• **Verilen metin**:
+---+

Hükümet Konağı’na doğru ilerlerken önünden geçmekte olduğumuz bir evin
balkonundan Rum karısı üzerimize el bombası attı. Atılan el bombası Yüzbaşımız
Şerafettin Beyin atının tam boynunun üzerine düştü. Düşmesiyle atı, ön ayakları
üzerine dikildi kaldı. Şerafettin Bey’de atının önüne düştü. Yüzbaşının atı
derhal öldü. Bereket versin Yüzbaşıya bir şey olmamıştı. Hemen ben yedeğimde
getirdiğim atı Serafettin Bey’e verdim. Ata bindi ve hep birlikte oradan
uzaklaştık.
Hükümet Konağı’nın önüne vardığımızda Yunan bayrağı dalgalanıyordu. Oraya
varır varmaz Şerafettin Bey bana:
“Haydi Ali Onbaşı atla!” diye emir verdi. Atımı yanımdaki arkadaşıma verdim.
Yıldırım hızı ile belimde dolalı bayrağı çıkarıp koştum. Bayrak direğinin
bulunduğu yere tırmandım. Gavurun bayrağını indirdim. Kendi bayrağımızı direğe
çektim. Bayrağı direğe çekerken ellerim birbirine dolaşıyordu. Çok
heyecanlıydım.
Bayrağı çektikten sonra olanca hızımla aşağı indim. Atıma atladım. Tıpkı
gelirken olduğu gibi süratle oradan ayrıldık. Şafak zamanıydı. Ortalık karanlık,
göz gözü görmüyordu. Geldiğimiz yollardan geçiyorduk.
Tam İzmir’in dışına çıkıyorduk ki, elinde su kovası bulunan bir kadın gördüm.
Kadının yanına varır varmaz attan atladım. Çok susamıştım. Ağzımın içi kurumuş,
dudaklarım birbirine yapışmıştı. Kadının elindeki su kovasına yapıştım. O
asılır, ben asılırım. Nihayet kovayı aldım. Hem içiyor, hem de mataramı
dolduruyordum. İşim bitince yanımda bekleyen atımın üzerine yıldırım hızıyla
fırladım. Cadde ve sokaklarda kimsecikler yok. Bizimkilerin gittiği tarafa atımı
hızla sürdüm. Nereye gidileceğini bir türlü bilemiyordum.
Ben su içmek için yolda eğlenince onlar; İzmir’in dışına varmışlar.
Şerafettin Bey beni aralarında göremeyince:
“Ali Onbaşı nereye gitti?” diye sormuş. Arkadaşlar da:
“Arkamızdan geliyordu” demişler. Bunun üzerine Şerafettin Bey, derhal bir
arkadaşı geri çevirerek beni aramasını söylemiş. Tesadüf bu ya… Yolda gelirken
arkadaşla karşılaştık. Arkadaş beni görünce:
“Yahu nerede kaldın? Merak ettik. Yüzbaşı seni aramam için beni
görevlendirdi” dedi. Durumu anlattım.
Biraz sonra Yüzbaşı ve arkadaşların bulunduğu yere vardık. Atlarını bir
kerpiç çukurunun içine çekmişler, bekliyorlardı.

+---+

• **Veri satırları**:

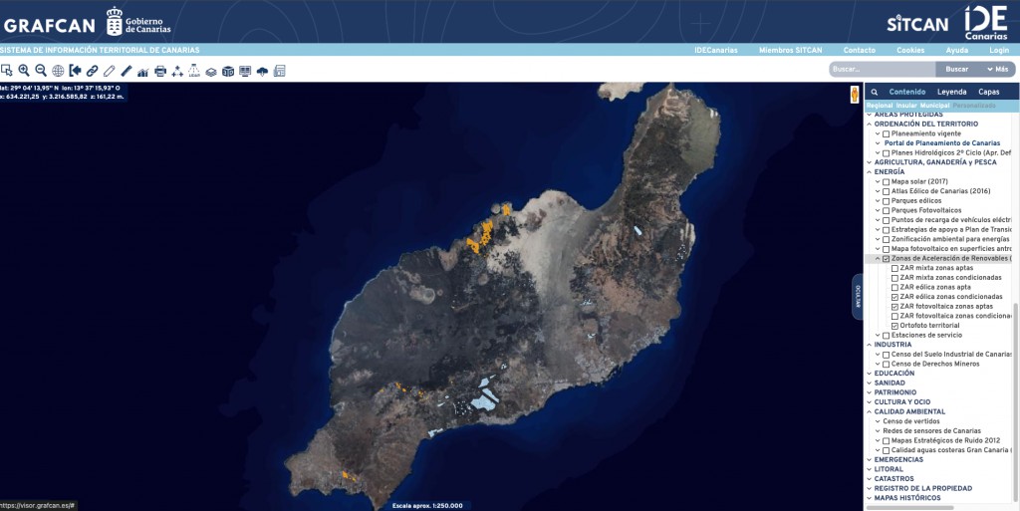Click the printer icon in toolbar
Image resolution: width=1020 pixels, height=511 pixels.
[x=160, y=71]
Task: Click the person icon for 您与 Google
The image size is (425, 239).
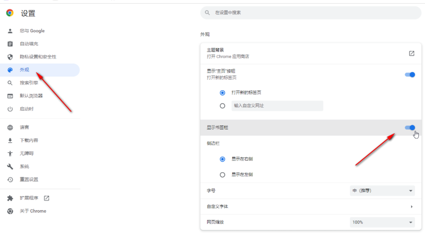Action: (x=10, y=31)
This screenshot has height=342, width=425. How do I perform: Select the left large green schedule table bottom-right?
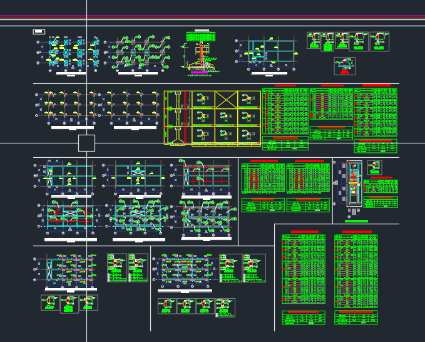(304, 269)
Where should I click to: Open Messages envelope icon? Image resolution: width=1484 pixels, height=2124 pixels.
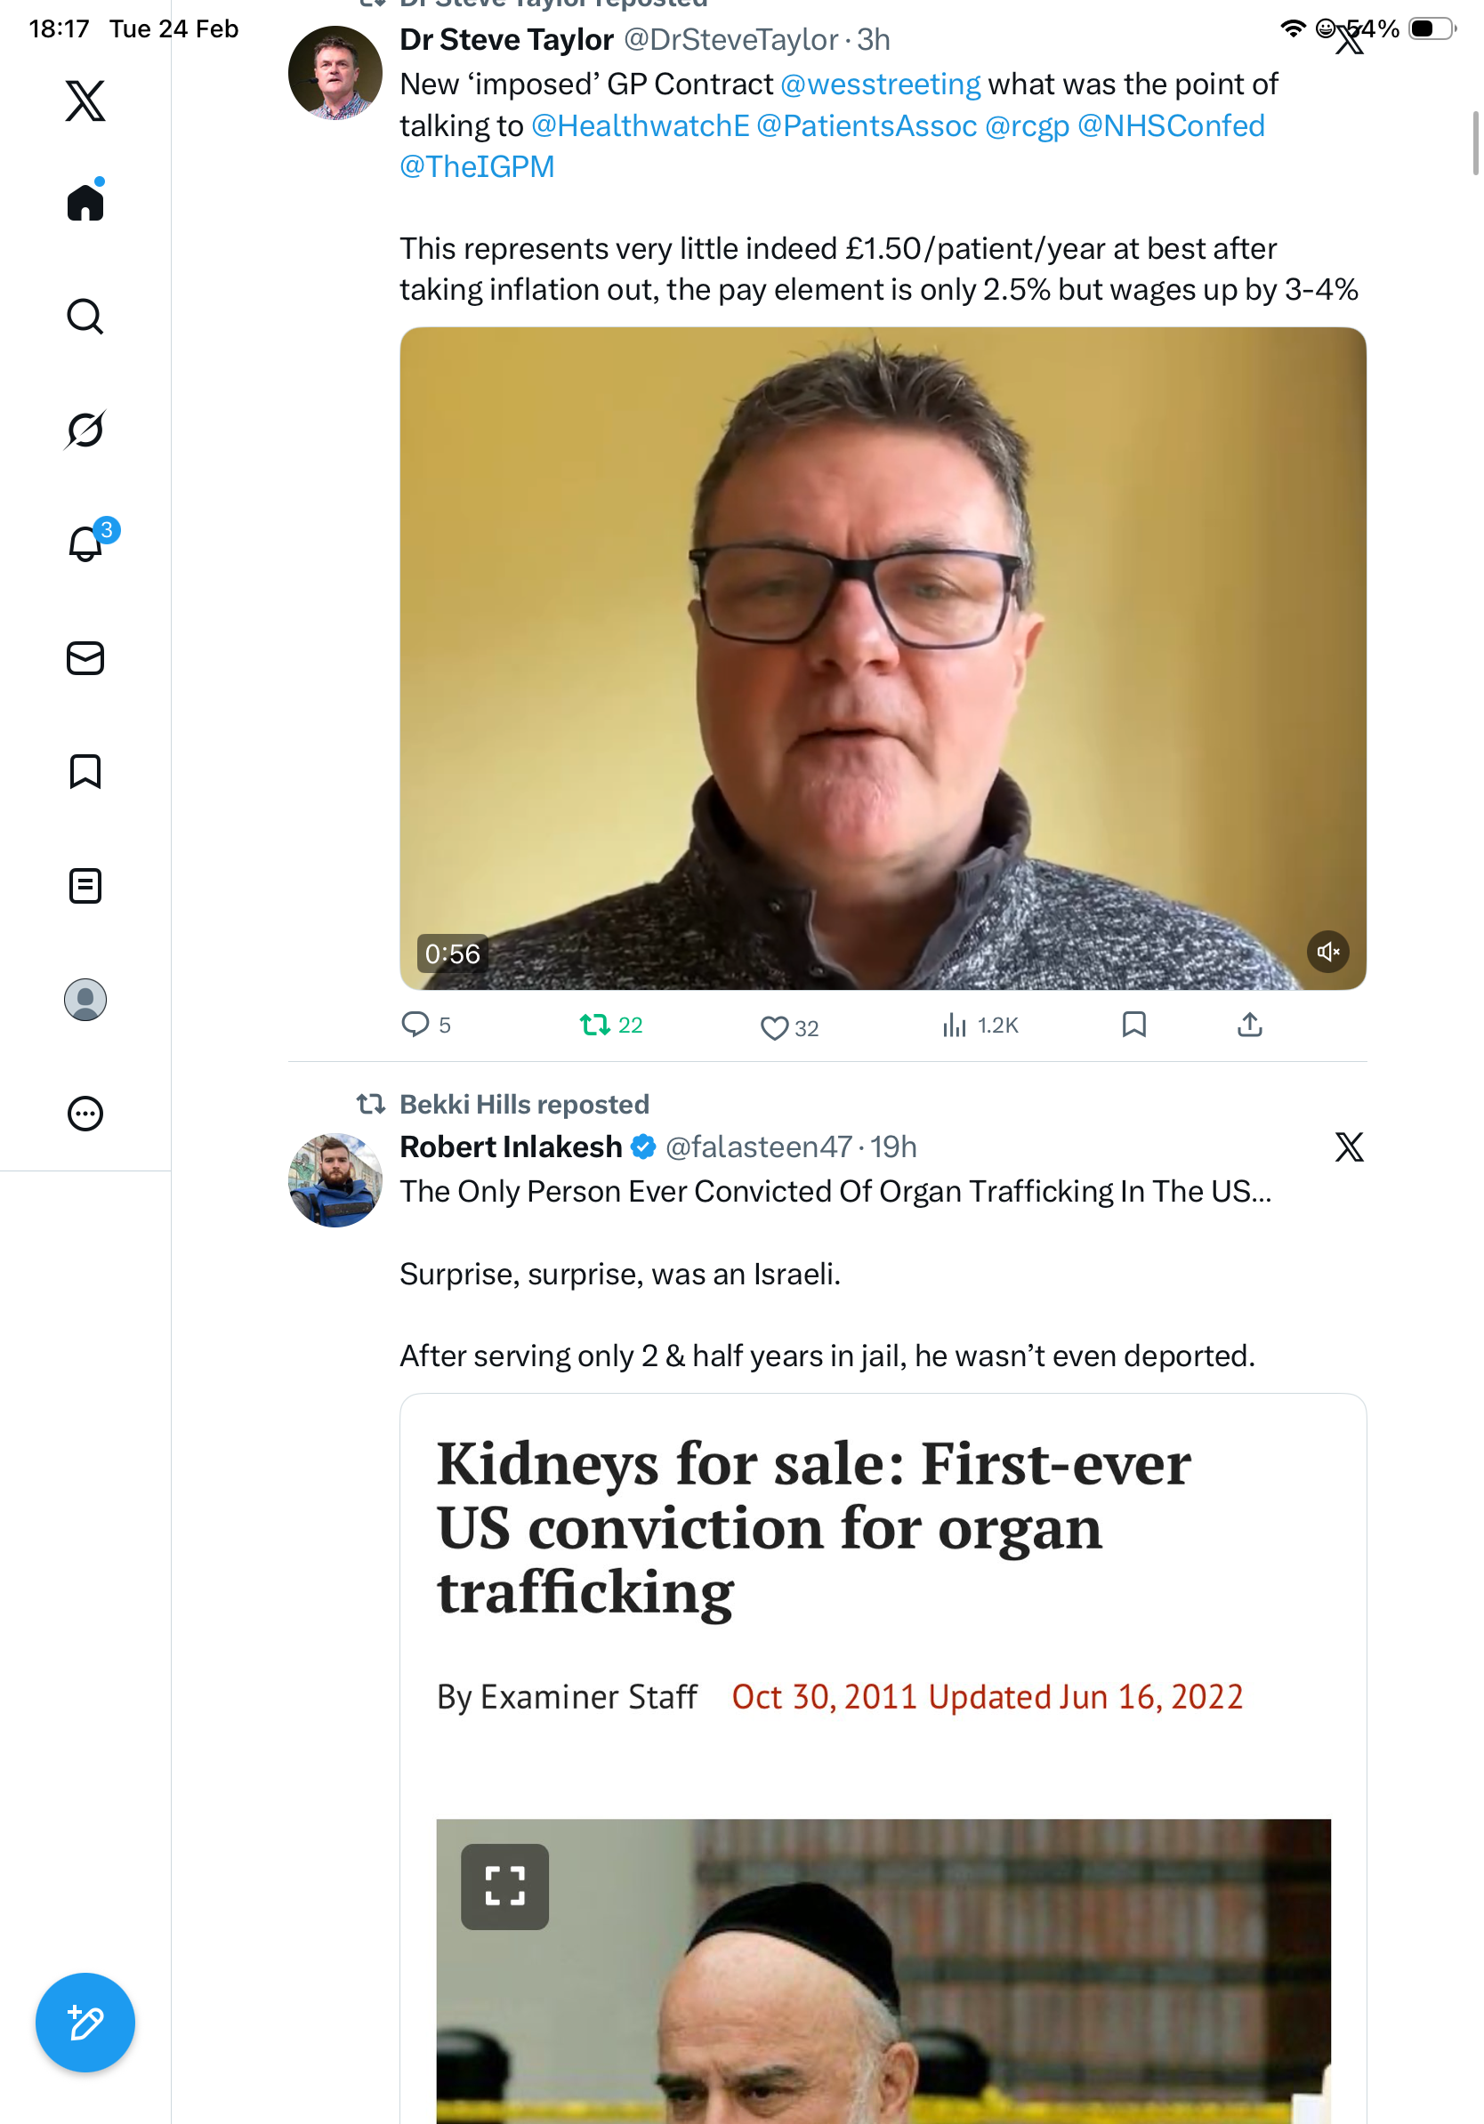[x=85, y=658]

+---+

• **Görevler**:
[A] İzmir'de bayrak çekilmesini anlatan metinden "Hükümet Konağı’nın önüne" sözleriyle başlayan kısmı alın ve "heyecanlıydım." sözlerinden sonra durarak hiç değiştirmeden yazın.
[B] Kayıtlarda "This screenshot has" ifadesinin geçtiği satırdan başlayıp kayıtların sonuna kadar giden satırları yalnızca bunlar olmak üzere yeniden yazın. "green" yerine "blue" koyun, gerisini aynen bırakın ve resimleri yanıta almayın.

• **Görev yanıtları**:
[A]
Hükümet Konağı’nın önüne vardığımızda Yunan bayrağı dalgalanıyordu. Oraya
varır varmaz Şerafettin Bey bana:
“Haydi Ali Onbaşı atla!” diye emir verdi. Atımı yanımdaki arkadaşıma verdim.
Yıldırım hızı ile belimde dolalı bayrağı çıkarıp koştum. Bayrak direğinin
bulunduğu yere tırmandım. Gavurun bayrağını indirdim. Kendi bayrağımızı direğe
çektim. Bayrağı direğe çekerken ellerim birbirine dolaşıyordu. Çok
heyecanlıydım.

[B]
This screenshot has height=342, width=425. How do I perform: Select the left large blue schedule table bottom-right?
(304, 269)
Where should I click to: Open Messages envelope icon? Image resolution: width=1484 pixels, height=2124 pixels.
[x=85, y=658]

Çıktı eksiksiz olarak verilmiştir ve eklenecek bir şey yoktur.